Justin Trudeau defends Castro comments after international backlash
Trudeau, whose father had close ties with Castro (he was an honourary pallbearer at Pierre Elliot Trudeau’s funeral), called him a “legendary revolutionary and orator” after learning of his death Friday night.
But many critics suggested Trudeau missed the opportunity to speak about Castro’s many human rights violations.
Speaking at the summit of la Francophonie in Madagascar Sunday, Trudeau defended his statement.
While he acknowledged that those affected by Castro’s regime would view things differently, he said his comments were “meant to recognize the passing of a former head of state – a head of state with which Canada had a deep and lasting friendship.”
“As people know … I never shy away from bringing up human rights wherever I go, I highlight our values and the challenges we face and underline the importance of respecting human rights wherever I am, including in Cuba last week,” he said.
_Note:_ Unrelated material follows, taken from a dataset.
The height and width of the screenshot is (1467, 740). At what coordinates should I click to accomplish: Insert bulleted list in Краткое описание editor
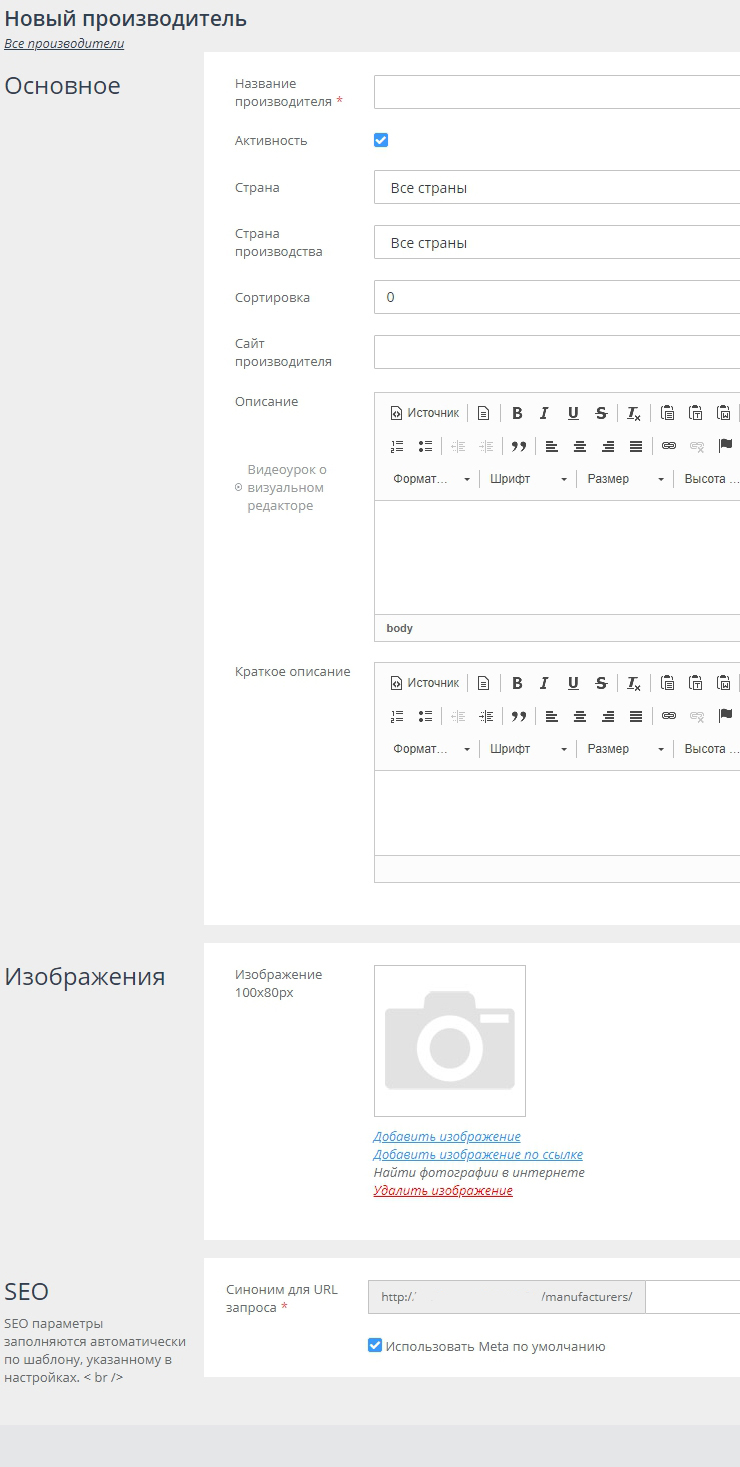pos(425,716)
When pressed, he did agree that Castro was a “dictator” and he said had “significant concerns around human rights.”
Quebec Premier Philippe Couillard also defended the tone of Trudeau’s comments, and said that while historians will debate Castro’s influence, there is no denying the Cuban leader was a giant of the 20th century.
Conservative leadership hopefuls blasted Trudeau for his statement on Saturday; Maxime Bernier called it “repugnant,” while Kellie Leitch said it was as if Trudeau was “reading from a story book.”
Just south of the border, U.S. politicians also weighed in on his statement. Former Republican presidential hopefuls Marco Rubio and Ted Cruz called it an embarrassment and disgraceful respectively.